In his day, Ambrose Fleming was a famous individual having helped provide the technology to enable Marconi's first transatlantic radio communications link to be established as well as developing the first thermionic valve or vacuum tube. Arguably this could be thought of as the beginning of electronics as we know it today.
In addition to this, while Fleming was an exceedingly clever and intelligent man, he was also something of an eccentric, and this means there are various facts and quotes that are of interest.
Various Fleming facts and Fleming quotes are detailed below.
John Ambrose Fleming facts
A summary of some of the chief facts about John Ambrose Fleming:
|Key John Ambrose Fleming Facts|
|Birth date||29 November 1849|
|Father||Rev James Fleming, a Congregational minister|
|Death||18 April 1945|
|Higher Education||University College London and Cambridge|
|First employment||At a shipbuilder in Dublin and later in the London Stock Exchange to gain funds to further his studies.|
|Major discoveries||Diode oscillation valve, but also contributed significantly to the understanding of electrical machines and electrical measurements|
|Also known for||Fleming's left hand motor rule.|
|First wife||Clara Ripley - married in 1877 but died in 1917.|
|Second wife||Olive Franks married 1933|
|Awards and honours||Knighted in 1929|
Elected Fellow of the Royal Society 1892
Hughes Medal 1910
Duddell Medal of the Physical Society
Faraday Medallist of Institution of Electrical Engineers 1928
Institute of Radio Engineers' Gold Medal in 1933
|Major books published||Fleming published many books during the course of his career.
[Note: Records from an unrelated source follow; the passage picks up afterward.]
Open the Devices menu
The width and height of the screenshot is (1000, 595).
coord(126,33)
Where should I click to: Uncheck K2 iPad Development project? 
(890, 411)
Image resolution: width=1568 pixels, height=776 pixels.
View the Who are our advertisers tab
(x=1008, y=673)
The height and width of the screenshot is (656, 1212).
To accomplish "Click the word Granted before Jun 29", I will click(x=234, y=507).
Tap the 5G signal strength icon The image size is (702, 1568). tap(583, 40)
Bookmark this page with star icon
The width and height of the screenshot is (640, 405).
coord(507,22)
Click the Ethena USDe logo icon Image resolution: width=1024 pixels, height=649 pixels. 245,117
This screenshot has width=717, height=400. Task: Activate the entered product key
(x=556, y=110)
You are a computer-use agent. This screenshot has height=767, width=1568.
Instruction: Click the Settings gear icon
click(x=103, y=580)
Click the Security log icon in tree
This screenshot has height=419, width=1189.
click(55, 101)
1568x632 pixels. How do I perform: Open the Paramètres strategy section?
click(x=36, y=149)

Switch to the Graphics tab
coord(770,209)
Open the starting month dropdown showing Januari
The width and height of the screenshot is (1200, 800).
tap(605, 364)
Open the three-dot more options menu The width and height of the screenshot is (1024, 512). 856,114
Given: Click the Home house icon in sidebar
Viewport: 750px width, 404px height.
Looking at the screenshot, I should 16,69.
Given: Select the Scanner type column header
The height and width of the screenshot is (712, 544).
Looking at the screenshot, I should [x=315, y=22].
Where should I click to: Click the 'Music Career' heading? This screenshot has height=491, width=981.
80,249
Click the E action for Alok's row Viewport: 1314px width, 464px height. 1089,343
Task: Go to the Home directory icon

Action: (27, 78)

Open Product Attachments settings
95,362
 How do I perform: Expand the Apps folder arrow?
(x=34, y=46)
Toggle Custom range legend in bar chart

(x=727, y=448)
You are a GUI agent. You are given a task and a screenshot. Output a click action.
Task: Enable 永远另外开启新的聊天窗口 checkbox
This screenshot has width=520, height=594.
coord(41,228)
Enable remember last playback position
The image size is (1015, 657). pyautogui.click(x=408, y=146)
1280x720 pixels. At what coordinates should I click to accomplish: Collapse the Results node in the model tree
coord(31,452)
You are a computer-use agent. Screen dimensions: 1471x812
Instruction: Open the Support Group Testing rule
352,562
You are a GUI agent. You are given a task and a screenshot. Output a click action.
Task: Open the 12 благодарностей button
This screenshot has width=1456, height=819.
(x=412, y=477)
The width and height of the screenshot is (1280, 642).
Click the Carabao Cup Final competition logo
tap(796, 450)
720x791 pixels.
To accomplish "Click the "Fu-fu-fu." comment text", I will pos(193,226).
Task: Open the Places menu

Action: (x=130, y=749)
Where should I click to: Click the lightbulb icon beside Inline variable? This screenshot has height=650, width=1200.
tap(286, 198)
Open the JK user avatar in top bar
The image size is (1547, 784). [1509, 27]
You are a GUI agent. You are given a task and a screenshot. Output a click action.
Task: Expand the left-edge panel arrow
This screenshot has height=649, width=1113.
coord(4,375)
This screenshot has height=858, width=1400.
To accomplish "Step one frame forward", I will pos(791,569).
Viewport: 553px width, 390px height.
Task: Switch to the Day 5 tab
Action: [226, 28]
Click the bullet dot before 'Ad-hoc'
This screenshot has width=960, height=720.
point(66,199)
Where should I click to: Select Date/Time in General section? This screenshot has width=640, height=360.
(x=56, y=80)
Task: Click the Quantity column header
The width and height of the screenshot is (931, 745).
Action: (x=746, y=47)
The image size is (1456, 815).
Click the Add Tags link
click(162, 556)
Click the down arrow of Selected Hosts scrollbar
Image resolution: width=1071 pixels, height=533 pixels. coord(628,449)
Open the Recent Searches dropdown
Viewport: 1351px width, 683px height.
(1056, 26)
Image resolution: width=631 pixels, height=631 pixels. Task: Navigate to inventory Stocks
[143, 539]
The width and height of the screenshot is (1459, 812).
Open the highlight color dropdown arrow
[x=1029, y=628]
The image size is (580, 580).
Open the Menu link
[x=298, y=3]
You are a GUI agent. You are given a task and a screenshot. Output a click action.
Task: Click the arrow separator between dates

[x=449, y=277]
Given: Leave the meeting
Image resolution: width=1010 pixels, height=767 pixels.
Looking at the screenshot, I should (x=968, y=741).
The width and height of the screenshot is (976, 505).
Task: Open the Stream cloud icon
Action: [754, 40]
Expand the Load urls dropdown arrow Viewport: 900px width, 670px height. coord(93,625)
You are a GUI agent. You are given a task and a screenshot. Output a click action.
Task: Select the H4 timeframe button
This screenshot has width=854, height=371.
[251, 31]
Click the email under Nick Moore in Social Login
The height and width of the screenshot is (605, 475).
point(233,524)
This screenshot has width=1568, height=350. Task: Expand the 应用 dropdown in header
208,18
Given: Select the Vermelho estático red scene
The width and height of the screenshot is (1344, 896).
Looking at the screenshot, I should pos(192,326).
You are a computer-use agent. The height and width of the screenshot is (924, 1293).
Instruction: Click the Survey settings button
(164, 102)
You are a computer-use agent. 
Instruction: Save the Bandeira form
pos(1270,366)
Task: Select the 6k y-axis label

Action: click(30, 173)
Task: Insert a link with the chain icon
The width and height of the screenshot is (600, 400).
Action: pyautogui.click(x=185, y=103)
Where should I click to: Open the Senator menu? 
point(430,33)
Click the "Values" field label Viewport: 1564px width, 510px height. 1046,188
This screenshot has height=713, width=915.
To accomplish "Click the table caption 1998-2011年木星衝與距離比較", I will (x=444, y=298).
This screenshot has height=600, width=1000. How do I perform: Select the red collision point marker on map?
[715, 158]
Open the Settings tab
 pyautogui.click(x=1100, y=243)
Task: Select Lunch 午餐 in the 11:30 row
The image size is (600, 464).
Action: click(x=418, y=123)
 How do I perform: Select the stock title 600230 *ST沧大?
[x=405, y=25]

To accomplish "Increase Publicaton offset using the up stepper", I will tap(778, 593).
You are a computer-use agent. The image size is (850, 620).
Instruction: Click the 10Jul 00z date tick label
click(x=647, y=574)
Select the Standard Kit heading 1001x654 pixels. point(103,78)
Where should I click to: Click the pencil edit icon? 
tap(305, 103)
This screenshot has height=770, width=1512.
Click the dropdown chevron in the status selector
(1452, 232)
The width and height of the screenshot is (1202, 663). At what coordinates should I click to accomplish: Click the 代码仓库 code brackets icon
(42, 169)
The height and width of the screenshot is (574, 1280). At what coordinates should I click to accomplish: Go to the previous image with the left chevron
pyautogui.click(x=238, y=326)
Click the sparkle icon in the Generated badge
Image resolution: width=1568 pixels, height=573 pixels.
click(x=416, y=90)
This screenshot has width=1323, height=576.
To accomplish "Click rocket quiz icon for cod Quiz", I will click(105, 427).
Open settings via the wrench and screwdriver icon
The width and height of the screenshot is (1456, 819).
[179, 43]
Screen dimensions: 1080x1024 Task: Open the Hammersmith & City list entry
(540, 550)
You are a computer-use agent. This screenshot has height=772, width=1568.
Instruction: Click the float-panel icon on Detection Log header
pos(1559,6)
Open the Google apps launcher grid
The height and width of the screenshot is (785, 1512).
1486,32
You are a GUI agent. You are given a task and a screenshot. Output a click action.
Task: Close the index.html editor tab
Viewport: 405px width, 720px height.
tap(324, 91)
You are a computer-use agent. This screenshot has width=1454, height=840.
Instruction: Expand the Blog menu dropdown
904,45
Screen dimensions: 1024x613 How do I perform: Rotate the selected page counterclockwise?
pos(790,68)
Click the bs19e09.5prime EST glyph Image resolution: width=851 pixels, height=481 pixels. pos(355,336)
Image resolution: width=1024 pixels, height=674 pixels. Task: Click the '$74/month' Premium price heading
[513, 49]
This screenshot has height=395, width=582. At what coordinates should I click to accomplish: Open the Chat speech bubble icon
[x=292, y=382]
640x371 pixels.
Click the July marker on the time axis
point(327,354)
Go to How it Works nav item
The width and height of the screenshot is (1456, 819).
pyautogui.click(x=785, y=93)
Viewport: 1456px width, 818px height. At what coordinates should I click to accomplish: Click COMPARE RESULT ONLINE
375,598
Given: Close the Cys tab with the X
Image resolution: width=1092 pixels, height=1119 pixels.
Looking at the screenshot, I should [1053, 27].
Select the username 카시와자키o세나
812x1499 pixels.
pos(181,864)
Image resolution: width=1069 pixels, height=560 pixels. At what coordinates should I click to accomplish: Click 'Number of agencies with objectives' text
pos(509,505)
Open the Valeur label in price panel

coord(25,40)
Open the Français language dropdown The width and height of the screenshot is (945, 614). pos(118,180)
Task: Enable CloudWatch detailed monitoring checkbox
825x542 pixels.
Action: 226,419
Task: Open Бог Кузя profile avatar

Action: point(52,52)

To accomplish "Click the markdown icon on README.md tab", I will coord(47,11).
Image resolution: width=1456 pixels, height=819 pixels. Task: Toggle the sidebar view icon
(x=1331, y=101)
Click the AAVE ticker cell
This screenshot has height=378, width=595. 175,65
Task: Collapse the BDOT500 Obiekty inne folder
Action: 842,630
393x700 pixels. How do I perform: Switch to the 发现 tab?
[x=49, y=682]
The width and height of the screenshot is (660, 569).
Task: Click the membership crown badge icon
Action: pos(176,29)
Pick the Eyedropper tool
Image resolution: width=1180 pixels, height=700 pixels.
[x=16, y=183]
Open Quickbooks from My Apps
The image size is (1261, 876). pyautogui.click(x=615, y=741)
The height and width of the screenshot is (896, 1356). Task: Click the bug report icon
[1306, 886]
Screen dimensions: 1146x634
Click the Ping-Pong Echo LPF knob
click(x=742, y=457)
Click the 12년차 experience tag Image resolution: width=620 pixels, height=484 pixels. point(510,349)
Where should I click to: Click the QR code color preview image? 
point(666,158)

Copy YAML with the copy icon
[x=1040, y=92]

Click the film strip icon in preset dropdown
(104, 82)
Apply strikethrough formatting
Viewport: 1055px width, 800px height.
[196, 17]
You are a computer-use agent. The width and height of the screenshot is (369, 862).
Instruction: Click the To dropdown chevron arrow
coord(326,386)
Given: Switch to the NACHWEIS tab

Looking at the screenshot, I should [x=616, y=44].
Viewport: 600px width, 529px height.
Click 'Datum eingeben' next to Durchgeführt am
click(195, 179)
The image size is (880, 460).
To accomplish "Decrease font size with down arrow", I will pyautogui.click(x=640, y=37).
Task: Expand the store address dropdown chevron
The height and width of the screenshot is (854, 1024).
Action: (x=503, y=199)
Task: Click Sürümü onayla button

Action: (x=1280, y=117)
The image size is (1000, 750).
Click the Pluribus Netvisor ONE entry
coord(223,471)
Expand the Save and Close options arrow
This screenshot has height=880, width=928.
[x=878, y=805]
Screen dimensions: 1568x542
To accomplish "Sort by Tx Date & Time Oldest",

Some of the most important were:|
The Principles of Electric Wave Telegraphy (1906)
The Propagation of Electric Currents in Telephone and Telegraph Conductors (1911)
Fifty Years of Electricity (1921)
John Ambrose Fleming quotes
There are a number of John Ambrose Fleming quotes that have been captured and make interesting reading;
- The theory of evolution is totally inadequate to explain the origin and manifestation of the inorganic world.